Thanks for sharing link. It contains useful, but not explicit, information on time-domain flutter analysis.
The work of Lobitz describes the wind turbine rotor spinning at different speeds in the still air for time-domain flutter analysis.
Most probably the linearly rising rotation speed of the rotor in still air is modeled (using ADAMS-AeroDyn), as also mentioned in
other references as well like: Politakis, G., Haans, W. & Bussel, G.J.W. van (2008): Suppression of classical flutter using a ‘smart blade’, 46th AIAA Aerospace
Sciences Meeting and Exhibit,7 - 10 January 2008, Reno, NV, (pp. 2008-1301). Reno, NV.
My question is:
Is it possible to model the simulation for linearly rising rotation speed of the rotor in still air condition, by setting the
parameters of FAST input file? There is an “Idling turbine case” special event simulation case in FAST, but, It does not
serve my purpose.
By specifying constant generator torque with no aerodynamic torque, you should get constant generator acceleration, which would lead to linearly increasing rotational speed. The simplest way to specify constant generator torque is by setting VSContrl to 1, VS_RtTq to the desired constant generator torque, and VS_RtGnSp, VS_Rgn2K, and VS_SlPc to 9999.9E-9 (very small don’t care’s > 0.0).
I tried as per your advise, but, I could not model the linearly increasing
rotor speed in the still air, as you can see in the attached figure. The rotor speed
increases non-linearly up to 50 second, and then becomes almost constant as lift
and drag forces acting on the rotor are might be in a balance to each other.

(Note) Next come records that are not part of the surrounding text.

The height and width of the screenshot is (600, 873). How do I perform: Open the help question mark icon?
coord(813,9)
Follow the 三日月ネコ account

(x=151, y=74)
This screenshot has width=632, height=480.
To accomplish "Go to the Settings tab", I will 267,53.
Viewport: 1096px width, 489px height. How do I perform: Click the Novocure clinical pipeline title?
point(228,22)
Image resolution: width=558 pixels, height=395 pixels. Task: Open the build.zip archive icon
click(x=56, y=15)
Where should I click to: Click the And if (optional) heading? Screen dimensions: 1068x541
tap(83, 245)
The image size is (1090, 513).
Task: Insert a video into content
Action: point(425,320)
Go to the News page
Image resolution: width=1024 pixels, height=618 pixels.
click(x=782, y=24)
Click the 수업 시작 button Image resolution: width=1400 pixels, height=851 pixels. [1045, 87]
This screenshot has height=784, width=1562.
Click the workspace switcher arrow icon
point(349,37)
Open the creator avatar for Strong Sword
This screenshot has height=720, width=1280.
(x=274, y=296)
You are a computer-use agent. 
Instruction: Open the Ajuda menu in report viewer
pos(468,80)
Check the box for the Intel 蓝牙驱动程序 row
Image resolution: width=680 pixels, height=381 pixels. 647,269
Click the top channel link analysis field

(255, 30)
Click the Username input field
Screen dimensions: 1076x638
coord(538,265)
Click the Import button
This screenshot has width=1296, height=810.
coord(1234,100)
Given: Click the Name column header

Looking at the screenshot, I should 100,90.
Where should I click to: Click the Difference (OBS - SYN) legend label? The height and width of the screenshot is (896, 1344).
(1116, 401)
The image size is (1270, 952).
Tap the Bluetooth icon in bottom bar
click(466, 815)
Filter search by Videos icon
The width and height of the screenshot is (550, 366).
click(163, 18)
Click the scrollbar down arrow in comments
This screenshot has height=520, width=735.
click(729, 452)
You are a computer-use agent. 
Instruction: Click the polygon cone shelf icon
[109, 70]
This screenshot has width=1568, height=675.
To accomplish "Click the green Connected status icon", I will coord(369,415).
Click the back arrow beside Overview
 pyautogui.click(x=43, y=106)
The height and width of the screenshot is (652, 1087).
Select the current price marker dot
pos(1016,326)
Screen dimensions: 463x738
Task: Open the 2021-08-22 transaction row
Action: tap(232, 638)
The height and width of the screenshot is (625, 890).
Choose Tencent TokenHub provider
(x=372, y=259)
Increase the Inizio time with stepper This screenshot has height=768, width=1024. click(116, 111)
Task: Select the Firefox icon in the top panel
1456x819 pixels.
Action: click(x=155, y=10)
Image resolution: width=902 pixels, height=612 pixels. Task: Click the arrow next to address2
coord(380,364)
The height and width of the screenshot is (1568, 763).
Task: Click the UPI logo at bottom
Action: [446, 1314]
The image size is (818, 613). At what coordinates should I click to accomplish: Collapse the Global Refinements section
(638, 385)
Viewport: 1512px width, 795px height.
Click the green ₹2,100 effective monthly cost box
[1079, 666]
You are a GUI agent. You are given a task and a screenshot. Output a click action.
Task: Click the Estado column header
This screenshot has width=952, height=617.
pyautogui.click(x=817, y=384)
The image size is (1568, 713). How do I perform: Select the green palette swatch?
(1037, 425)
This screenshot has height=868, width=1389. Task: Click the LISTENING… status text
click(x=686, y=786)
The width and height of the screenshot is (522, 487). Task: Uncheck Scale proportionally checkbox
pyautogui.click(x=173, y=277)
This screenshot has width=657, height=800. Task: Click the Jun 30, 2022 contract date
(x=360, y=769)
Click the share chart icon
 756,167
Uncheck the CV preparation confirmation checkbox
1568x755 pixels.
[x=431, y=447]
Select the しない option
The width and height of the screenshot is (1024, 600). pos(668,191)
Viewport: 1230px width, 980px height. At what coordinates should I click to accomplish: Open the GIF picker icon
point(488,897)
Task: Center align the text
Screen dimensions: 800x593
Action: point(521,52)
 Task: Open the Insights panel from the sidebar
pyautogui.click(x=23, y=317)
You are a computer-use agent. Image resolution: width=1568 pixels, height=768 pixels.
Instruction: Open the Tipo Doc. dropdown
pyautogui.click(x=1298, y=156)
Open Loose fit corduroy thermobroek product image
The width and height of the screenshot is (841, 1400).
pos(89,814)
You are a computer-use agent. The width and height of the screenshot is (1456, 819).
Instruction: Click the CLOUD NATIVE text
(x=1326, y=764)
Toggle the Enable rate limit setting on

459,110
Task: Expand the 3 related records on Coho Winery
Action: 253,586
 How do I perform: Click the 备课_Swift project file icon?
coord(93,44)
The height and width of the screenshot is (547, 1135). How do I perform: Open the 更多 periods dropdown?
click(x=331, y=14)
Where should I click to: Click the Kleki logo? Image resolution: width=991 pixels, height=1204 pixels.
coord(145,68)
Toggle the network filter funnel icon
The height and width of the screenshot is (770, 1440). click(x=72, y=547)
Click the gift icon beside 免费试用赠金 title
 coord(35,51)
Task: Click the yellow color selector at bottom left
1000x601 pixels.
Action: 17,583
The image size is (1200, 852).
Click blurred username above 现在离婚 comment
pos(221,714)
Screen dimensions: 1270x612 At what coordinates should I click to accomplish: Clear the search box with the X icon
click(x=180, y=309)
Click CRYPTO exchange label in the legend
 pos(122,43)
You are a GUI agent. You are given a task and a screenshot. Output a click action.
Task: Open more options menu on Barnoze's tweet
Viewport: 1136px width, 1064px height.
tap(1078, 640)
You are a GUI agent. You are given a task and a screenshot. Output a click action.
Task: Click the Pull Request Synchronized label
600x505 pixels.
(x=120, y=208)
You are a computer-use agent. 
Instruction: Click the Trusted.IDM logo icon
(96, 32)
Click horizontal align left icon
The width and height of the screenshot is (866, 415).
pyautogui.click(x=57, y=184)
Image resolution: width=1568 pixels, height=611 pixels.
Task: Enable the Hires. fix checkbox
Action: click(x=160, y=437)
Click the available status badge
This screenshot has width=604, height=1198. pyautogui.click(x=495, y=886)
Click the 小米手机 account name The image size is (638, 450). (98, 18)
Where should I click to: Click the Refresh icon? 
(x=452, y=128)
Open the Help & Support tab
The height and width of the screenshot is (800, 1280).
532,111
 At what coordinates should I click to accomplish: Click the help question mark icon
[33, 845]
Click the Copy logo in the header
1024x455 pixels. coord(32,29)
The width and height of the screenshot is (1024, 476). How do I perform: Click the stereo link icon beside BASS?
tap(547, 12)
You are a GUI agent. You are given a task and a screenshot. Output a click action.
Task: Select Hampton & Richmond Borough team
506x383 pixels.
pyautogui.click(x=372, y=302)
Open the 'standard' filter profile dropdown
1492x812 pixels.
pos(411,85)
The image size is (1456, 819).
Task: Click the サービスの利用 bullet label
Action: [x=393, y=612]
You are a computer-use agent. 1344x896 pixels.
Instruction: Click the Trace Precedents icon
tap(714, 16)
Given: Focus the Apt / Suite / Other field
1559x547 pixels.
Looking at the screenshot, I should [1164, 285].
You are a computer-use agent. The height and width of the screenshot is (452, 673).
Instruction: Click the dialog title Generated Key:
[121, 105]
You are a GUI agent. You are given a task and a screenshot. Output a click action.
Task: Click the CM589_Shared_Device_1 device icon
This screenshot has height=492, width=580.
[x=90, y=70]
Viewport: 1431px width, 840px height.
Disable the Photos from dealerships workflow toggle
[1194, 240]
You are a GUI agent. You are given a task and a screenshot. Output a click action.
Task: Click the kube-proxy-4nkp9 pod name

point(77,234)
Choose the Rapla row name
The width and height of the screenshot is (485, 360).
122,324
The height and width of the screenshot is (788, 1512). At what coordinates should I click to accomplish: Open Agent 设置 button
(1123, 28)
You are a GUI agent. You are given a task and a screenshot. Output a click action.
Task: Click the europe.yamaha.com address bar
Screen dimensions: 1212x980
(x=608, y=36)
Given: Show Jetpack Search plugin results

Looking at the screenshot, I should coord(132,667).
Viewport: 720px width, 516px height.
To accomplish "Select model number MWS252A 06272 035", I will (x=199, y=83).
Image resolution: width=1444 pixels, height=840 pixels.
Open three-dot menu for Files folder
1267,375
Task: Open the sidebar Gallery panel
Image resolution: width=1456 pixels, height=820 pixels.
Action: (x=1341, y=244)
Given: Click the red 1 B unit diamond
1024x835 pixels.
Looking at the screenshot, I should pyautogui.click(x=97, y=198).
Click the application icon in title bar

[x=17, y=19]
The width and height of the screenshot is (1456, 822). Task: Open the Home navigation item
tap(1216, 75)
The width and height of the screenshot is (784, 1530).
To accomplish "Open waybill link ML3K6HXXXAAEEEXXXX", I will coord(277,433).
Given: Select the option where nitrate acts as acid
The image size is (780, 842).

Moreover, please also find “fast.fst” file in the attachment. The important
parameters used for analysis are as following :
VSContrl = 1, VS_RtGnSp, = 9999.9E-9, VS_RtTq = 43.093e3 Nm,
VS_Rgn2K = 9999.9E-9, VS_SlPc = 9999.9E-9
GenDOF = true, CompAero = true, steadywind = 25 m/sec
One more very basic question:
The rotor with speed linear increasing in still air means that i need to use steady uniform
wind and run-away rotor conditions in order to spin the rotor. Please
do correct me if I am wrong.
fast.fst.pdf (26.3 KB)
Figure.tif (1.57 MB)
“Still air” to me means that the wind speed is 0 m/s. I think you meant to say steady and uniform wind.
At 25 m/s, there is enough aerodynamic torque (and the torque is impacted by rotor-speed changes) that a constant generator torque leads to a steady state generator speed instead of the desired continuously linear increasing speed.
I’m afraid in steady and uniform (nonzero) wind, there is no way through settings in the FAST input files to force a linear increasing generator speed. Instead, you’ll have to write your own UserGen() routine to calculate a generator torque, based on the aerodynamic torque, so as to obtain constant acceleration of the generator.